**What to produce**
Put the data lines from the one containing "Task: Close the popup with the red X" through the one containing "Action: coord(701,185)", both included, into a numbered list with blank lines left out. Omit the pictures.

**Records supplied**
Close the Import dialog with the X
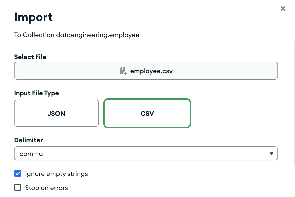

* * *

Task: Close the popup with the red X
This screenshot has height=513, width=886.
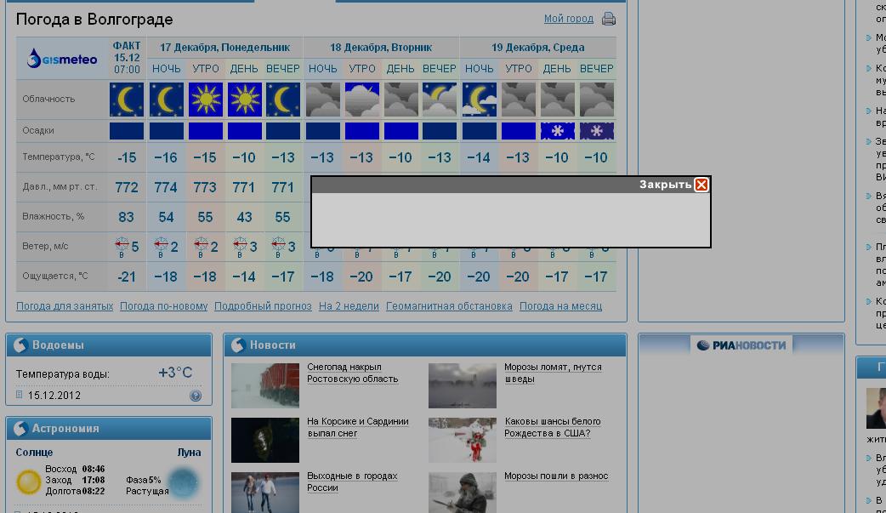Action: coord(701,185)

==

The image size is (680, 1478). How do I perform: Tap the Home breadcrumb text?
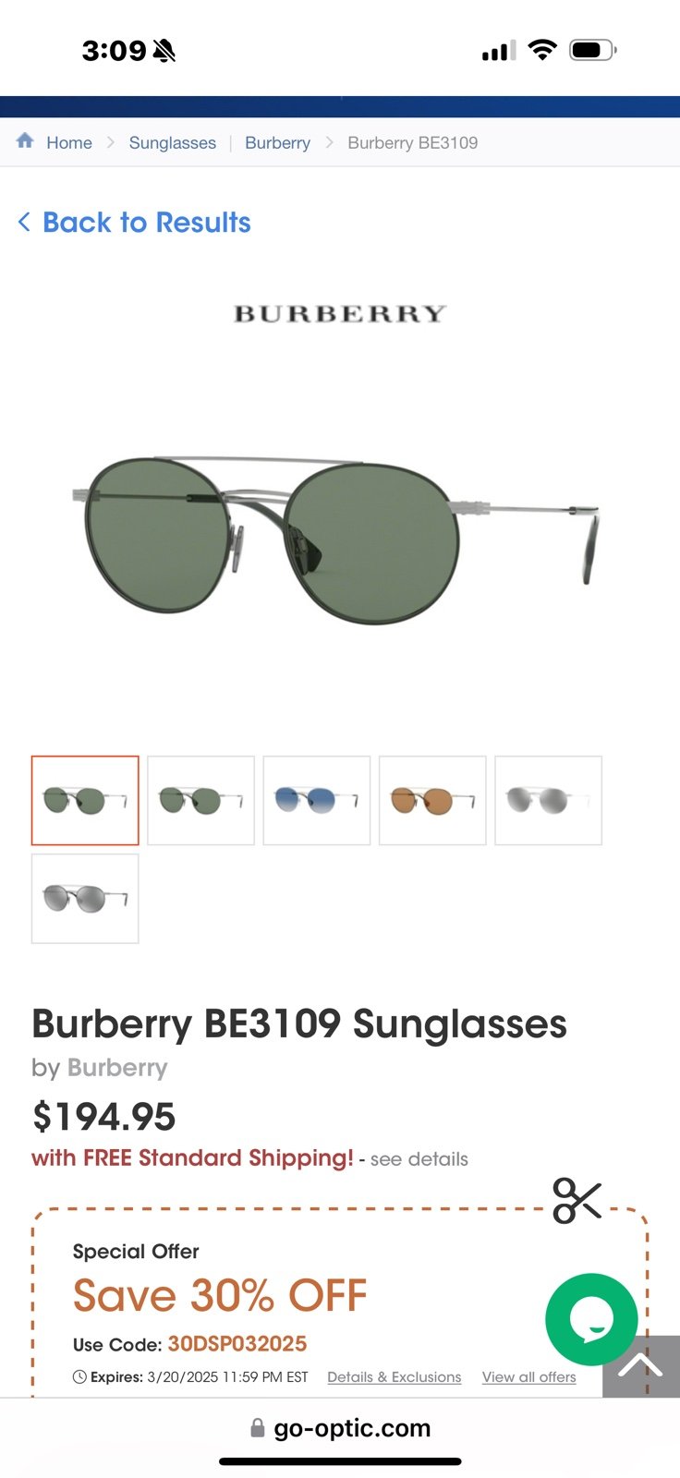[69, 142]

**The answer**
1. Task: Close the popup with the red X
2. This screenshot has height=513, width=886.
3. Action: coord(701,185)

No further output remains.